Hormis en Grèce, l’amélioration du compte courant est allée de pair avec une forte croissance des exportations1, dopées par les gains de compétitivité. Mais, elle s’est également réalisée dans un contexte extrêmement récessif avec des pertes considérables d’activité, d’emplois et donc d’importations. A l’heure où la reprise semble s’amorcer, la question est donc de savoir si la correction des déficits extérieurs est durable ou non.

Dans la dernière parution des Perspectives de l’Economie Mondiale, le Fonds Monétaire International (FMI) estime qu’une part significative de l’ajustement des comptes courants des pays périphériques est due à des facteurs cycliques, liés à la récession. Les balances courantes pourraient redevenir à nouveau déficitaires lorsque l’activité, et en particulier l’emploi, se redresseront. Il s’agit donc, selon le FMI, de poursuivre la dévaluation interne au Sud de l’Europe car l’absence de transferts budgétaires en zone euro augmente les risques macroéconomiques et financiers associés à l’existence de déficits courants importants. Depuis la mise en place du six pack, qui a réformé le Pacte de Stabilité et de Croissance, la Commission européenne peut ouvrir une procédure pour déséquilibres macro-économiques si un déficit courant excède 4% du PIB pendant plus de trois ans.

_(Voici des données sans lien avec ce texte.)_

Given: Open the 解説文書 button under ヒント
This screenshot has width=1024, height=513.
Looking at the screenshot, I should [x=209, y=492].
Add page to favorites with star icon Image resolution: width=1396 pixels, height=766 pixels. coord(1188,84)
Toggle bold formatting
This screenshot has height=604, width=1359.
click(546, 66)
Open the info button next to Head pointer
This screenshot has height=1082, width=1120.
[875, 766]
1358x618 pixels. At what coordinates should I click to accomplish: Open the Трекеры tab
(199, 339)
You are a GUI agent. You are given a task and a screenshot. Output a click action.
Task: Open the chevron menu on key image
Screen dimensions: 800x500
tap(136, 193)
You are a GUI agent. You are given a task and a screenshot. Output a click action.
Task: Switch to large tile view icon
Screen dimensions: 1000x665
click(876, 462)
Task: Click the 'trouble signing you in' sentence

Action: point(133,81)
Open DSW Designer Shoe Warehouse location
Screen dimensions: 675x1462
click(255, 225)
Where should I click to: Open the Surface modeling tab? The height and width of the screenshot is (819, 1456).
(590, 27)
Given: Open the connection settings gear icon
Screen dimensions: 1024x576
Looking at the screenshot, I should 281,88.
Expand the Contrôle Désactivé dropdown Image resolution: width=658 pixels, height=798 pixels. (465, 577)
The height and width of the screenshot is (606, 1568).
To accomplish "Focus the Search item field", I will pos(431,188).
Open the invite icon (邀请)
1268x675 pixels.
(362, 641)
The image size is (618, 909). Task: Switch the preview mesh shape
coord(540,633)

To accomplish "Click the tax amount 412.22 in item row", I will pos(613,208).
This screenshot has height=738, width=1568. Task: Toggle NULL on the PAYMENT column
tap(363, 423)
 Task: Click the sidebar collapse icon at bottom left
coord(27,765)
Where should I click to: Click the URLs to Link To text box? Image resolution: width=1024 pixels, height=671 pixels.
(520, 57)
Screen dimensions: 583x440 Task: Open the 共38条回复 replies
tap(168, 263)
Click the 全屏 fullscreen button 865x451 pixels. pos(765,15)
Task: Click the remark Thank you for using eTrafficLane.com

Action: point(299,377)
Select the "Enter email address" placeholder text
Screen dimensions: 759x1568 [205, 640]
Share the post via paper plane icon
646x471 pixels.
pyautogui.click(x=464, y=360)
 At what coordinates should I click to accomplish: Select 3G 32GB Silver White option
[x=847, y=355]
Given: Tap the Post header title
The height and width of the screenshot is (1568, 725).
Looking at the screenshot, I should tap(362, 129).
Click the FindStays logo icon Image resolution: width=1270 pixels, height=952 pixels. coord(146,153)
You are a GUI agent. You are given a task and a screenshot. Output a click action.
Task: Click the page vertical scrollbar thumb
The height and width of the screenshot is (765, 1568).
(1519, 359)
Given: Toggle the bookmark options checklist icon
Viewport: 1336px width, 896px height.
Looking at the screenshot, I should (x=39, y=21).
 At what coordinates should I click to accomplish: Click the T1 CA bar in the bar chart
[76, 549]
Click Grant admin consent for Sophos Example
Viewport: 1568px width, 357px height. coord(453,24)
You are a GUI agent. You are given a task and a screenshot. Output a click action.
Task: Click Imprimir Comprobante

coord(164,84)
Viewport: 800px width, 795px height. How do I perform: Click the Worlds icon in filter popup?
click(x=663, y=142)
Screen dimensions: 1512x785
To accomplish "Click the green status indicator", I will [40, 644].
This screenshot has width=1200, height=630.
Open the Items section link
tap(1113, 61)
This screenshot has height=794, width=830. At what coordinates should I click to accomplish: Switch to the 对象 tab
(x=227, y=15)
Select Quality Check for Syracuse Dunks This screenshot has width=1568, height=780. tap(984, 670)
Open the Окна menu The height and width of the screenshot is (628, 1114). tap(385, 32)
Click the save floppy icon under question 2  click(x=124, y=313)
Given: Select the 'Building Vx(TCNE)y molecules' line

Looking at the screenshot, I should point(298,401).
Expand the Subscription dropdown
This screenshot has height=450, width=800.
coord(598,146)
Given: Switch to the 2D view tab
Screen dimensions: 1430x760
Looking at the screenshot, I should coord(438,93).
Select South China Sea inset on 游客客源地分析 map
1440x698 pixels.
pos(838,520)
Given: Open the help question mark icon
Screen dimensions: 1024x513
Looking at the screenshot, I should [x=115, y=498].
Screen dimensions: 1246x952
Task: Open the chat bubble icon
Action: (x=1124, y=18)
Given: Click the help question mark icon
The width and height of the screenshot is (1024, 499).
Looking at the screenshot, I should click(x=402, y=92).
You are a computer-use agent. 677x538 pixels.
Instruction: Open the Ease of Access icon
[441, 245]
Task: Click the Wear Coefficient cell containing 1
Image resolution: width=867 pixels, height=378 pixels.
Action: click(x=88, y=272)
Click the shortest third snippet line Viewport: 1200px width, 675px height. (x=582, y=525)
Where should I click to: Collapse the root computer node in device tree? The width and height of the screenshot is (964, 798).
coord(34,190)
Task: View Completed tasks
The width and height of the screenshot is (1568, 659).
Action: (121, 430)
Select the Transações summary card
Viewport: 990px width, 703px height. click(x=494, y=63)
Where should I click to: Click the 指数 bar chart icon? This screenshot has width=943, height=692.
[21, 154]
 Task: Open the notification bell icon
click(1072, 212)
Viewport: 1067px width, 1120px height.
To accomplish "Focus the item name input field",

Un déficit courant important n’est pourtant pas systématiquement le signe d’un déséquilibre macroéconomique. Il convient ainsi de distinguer les « bons » des « mauvais » déficits selon leur contrepartie. Un pays en situation de rattrapage, dont le PIB par tête est relativement faible, peut tout à fait enregistrer un déficit courant important pendant plusieurs années si les capitaux extérieurs qui le financent permettent une accélération de la croissance potentielle, c’est-à-dire une hausse des revenus futurs2. En théorie, la création de la zone euro était supposée favoriser la convergence entre les Etats membres via la libre circulation de l’épargne. En pratique cette convergence n’a pas eu lieu. Entre 2000 et 2008, les déficits courants des pays périphériques se sont creusés, mais l’afflux d’épargne étrangère a surtout financé le développement de secteurs abrités (services publics non marchands, construction, services non échangeables) générant peu de gains de productivité.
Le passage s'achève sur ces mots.